* Required action: Pull from the data below each line where the word "Given" occurs, and copy it.

* Data:
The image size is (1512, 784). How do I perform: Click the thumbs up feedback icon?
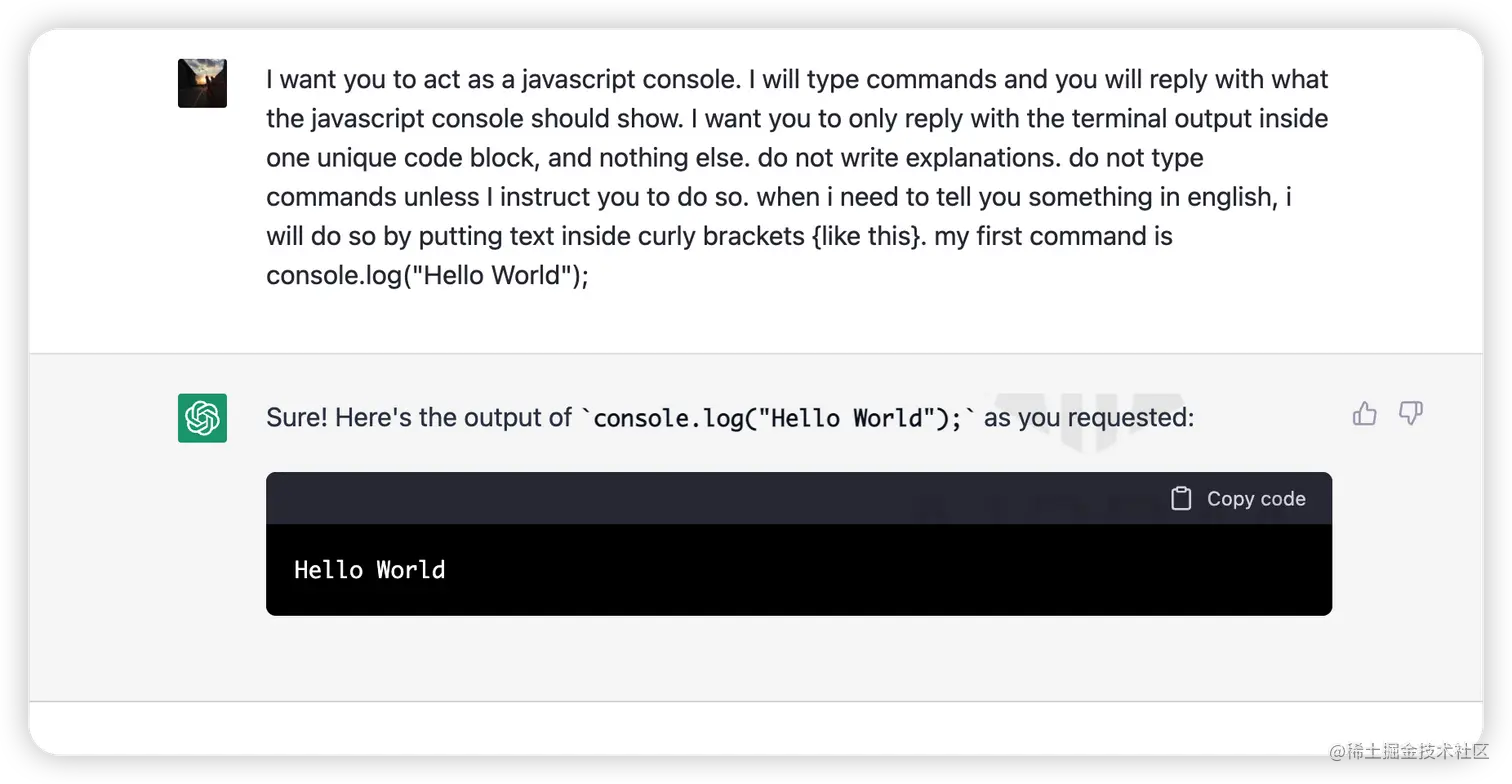1365,413
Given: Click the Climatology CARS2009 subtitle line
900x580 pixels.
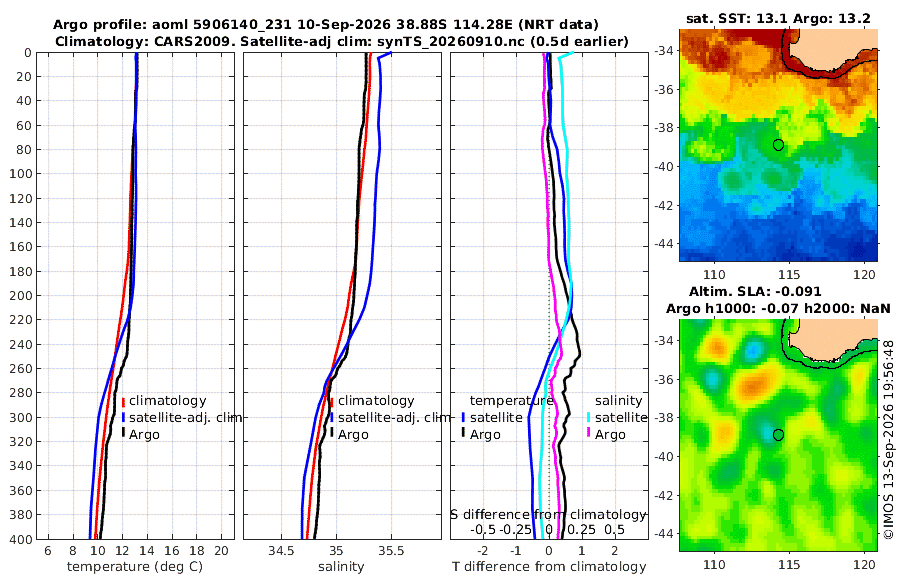Looking at the screenshot, I should (342, 41).
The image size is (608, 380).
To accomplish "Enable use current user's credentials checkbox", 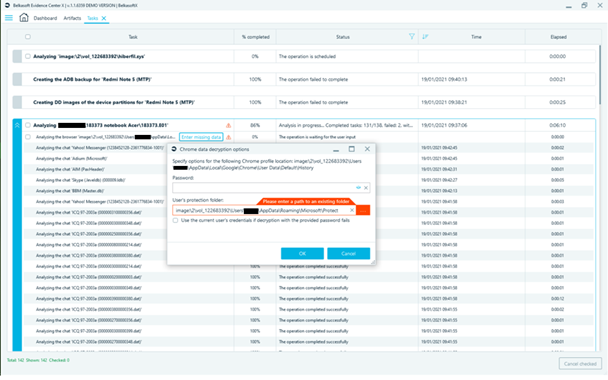I will coord(176,220).
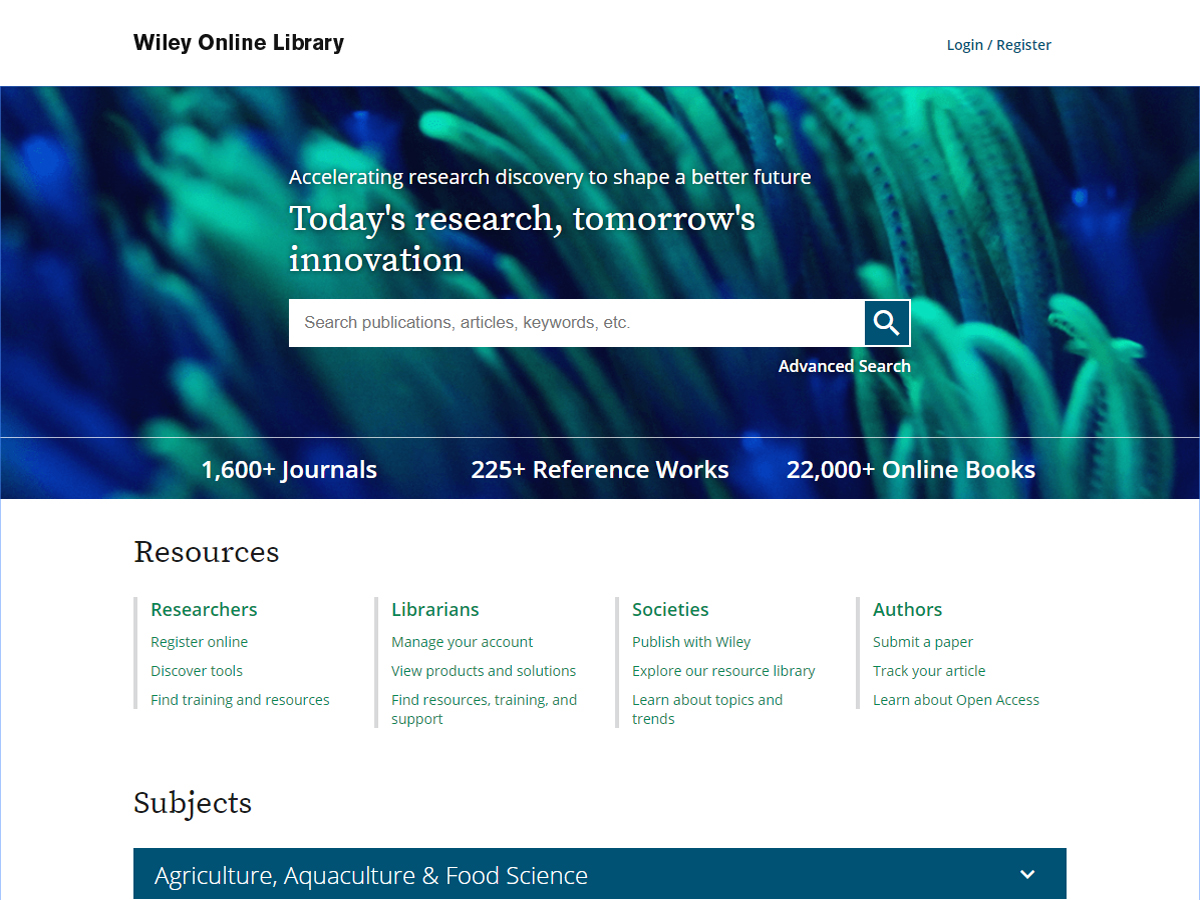Open Learn about Open Access link
This screenshot has height=900, width=1200.
[955, 700]
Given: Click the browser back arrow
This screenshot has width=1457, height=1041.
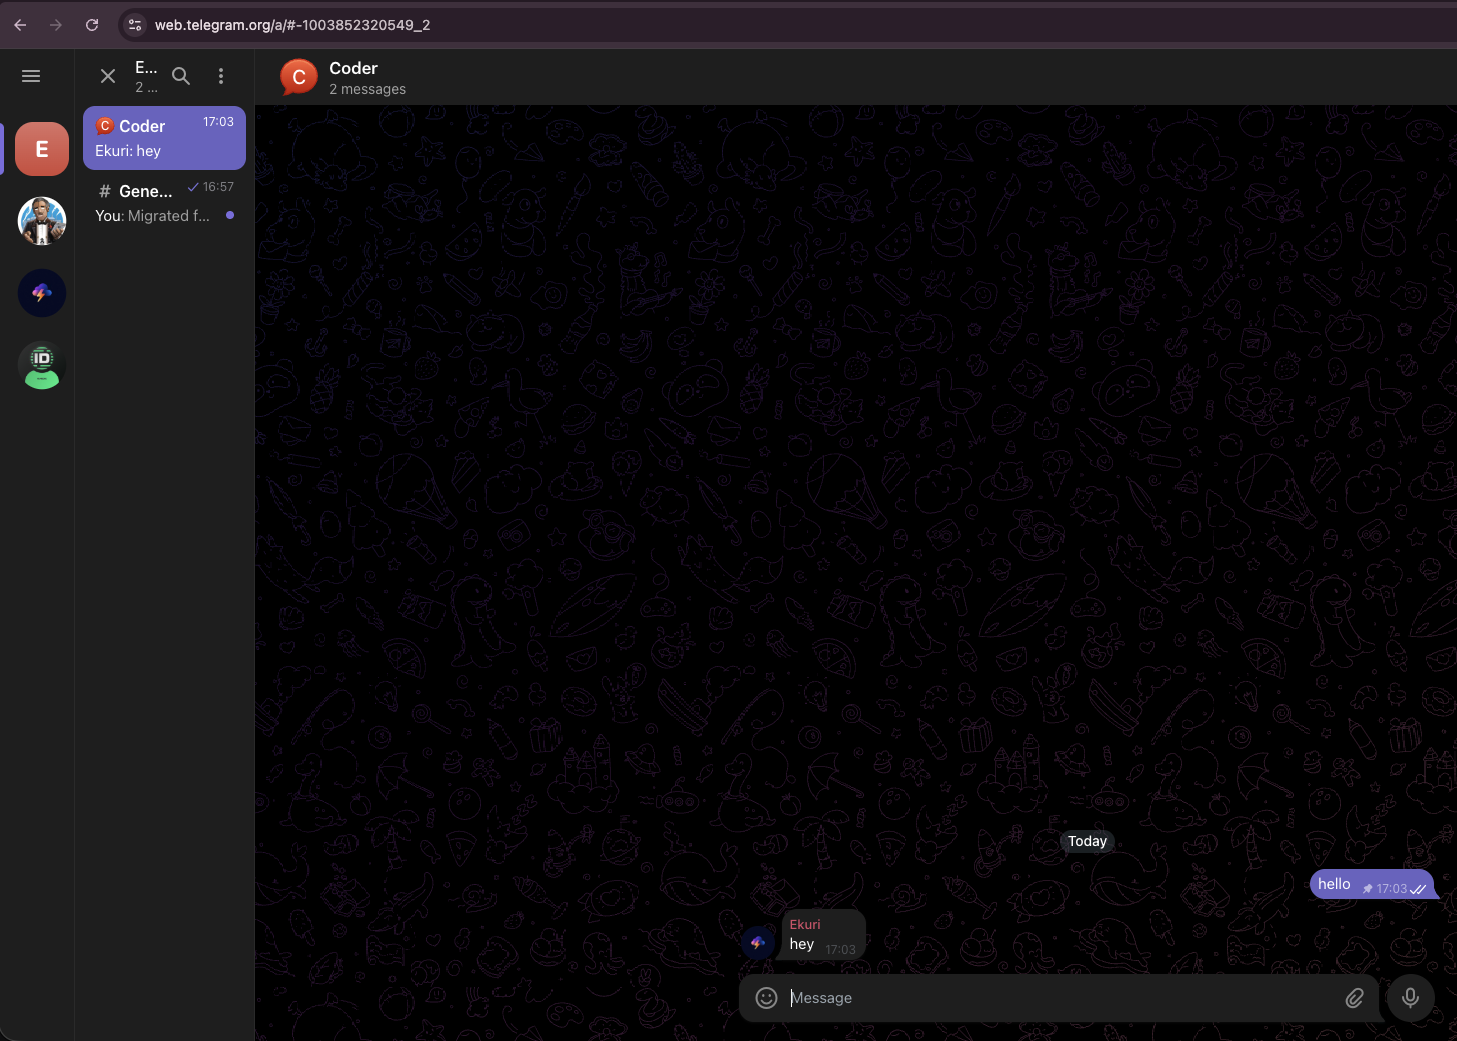Looking at the screenshot, I should pyautogui.click(x=20, y=25).
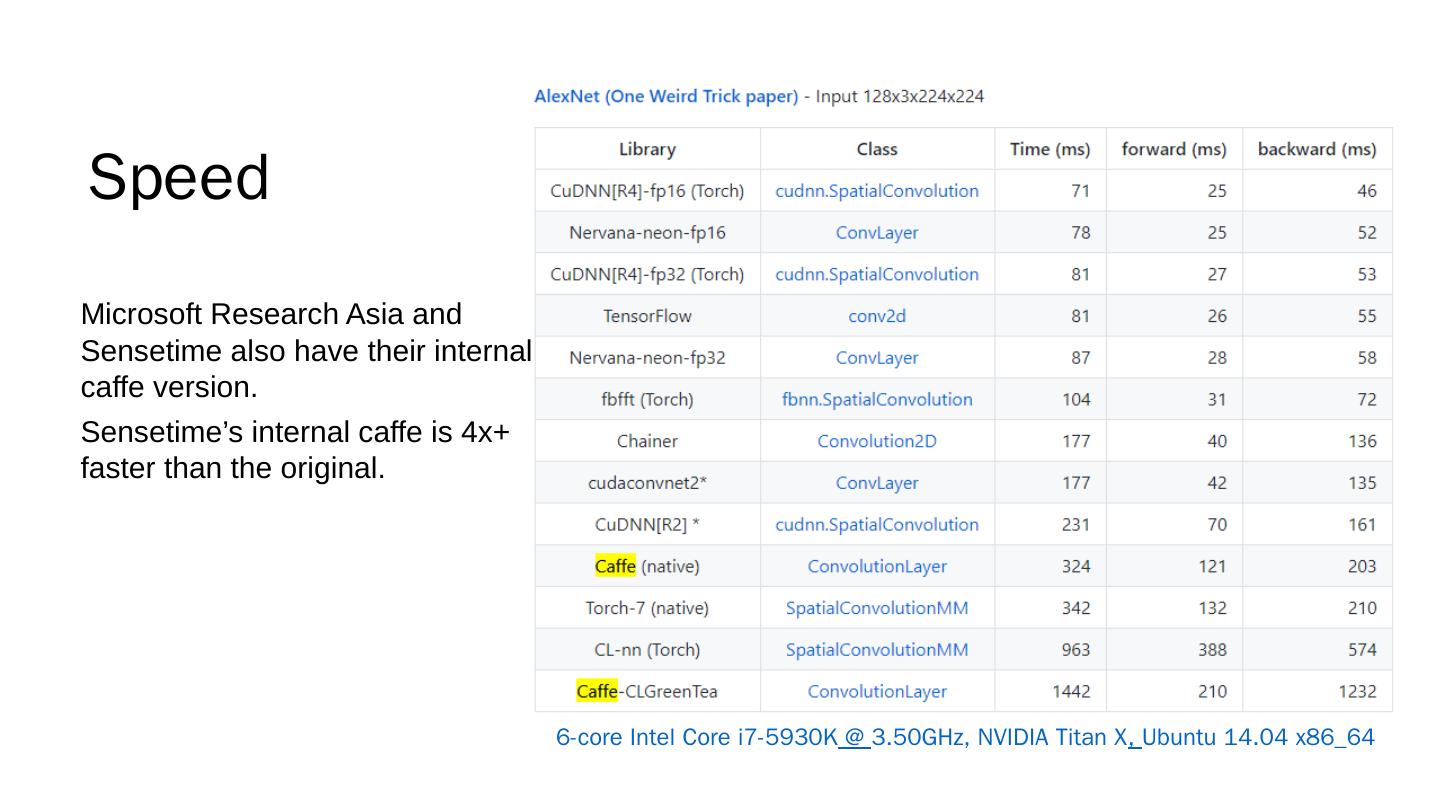Click the paragraph about Microsoft Research Asia
The image size is (1440, 810).
305,350
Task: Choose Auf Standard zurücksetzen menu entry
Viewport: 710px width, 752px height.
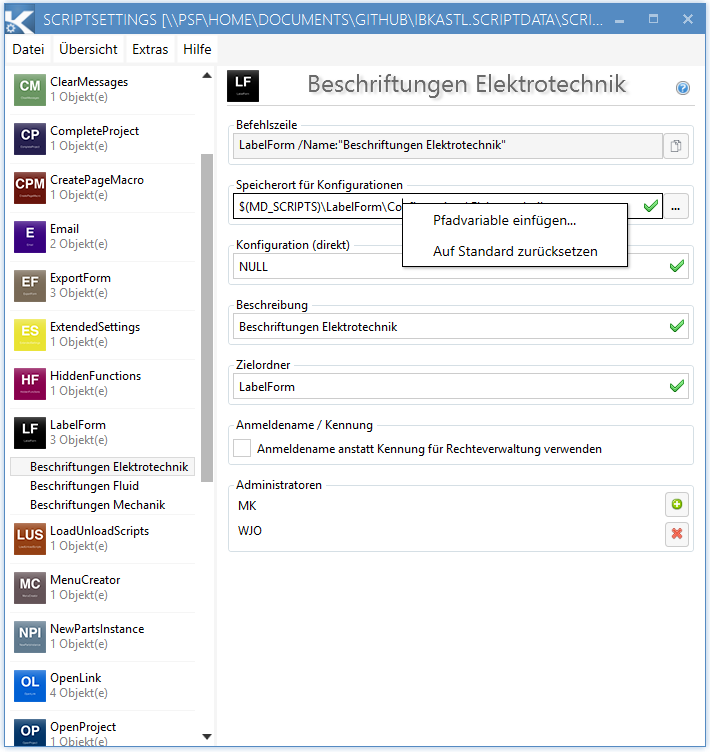Action: coord(514,251)
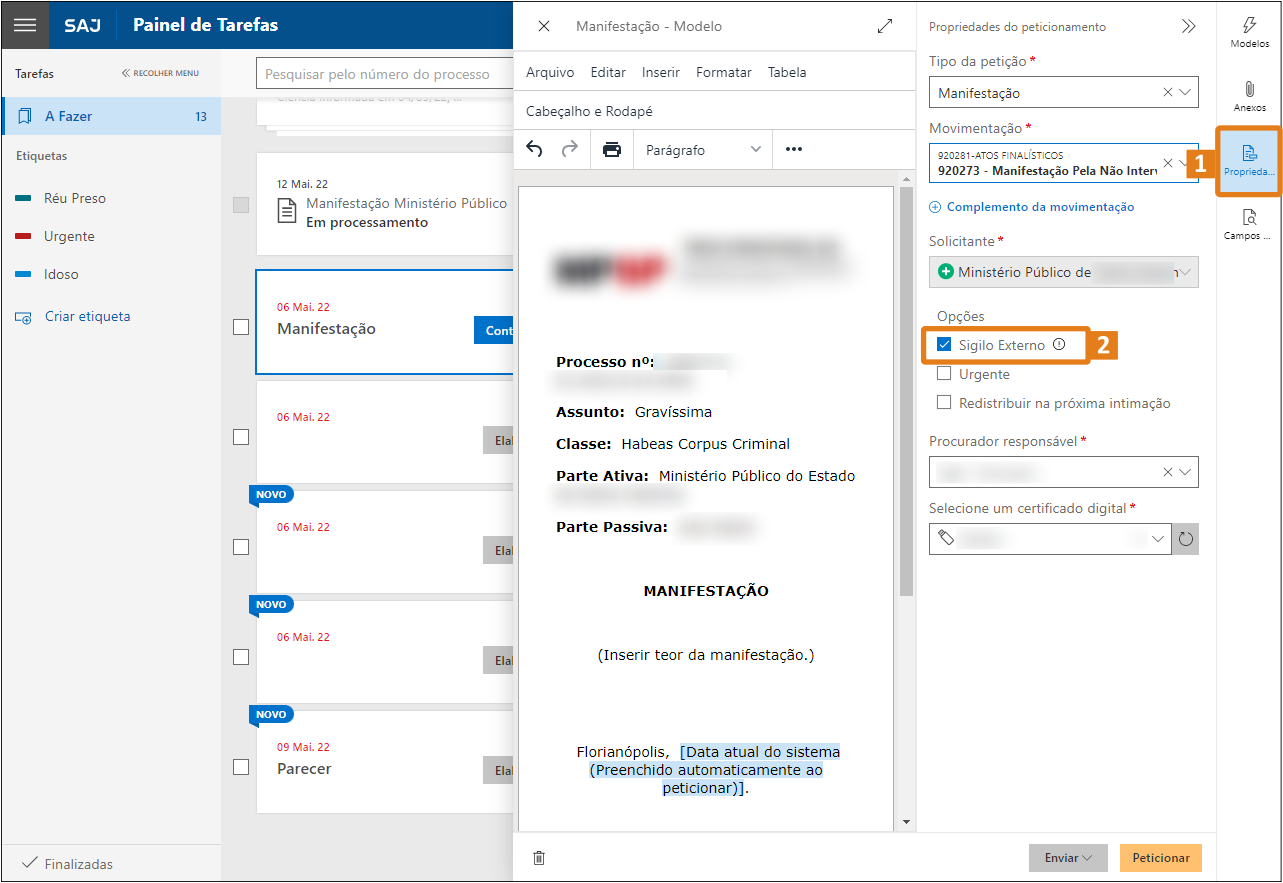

* Answer area:
Given: Click the Climatology CARS2009 subtitle line
Given: Click the browser back arrow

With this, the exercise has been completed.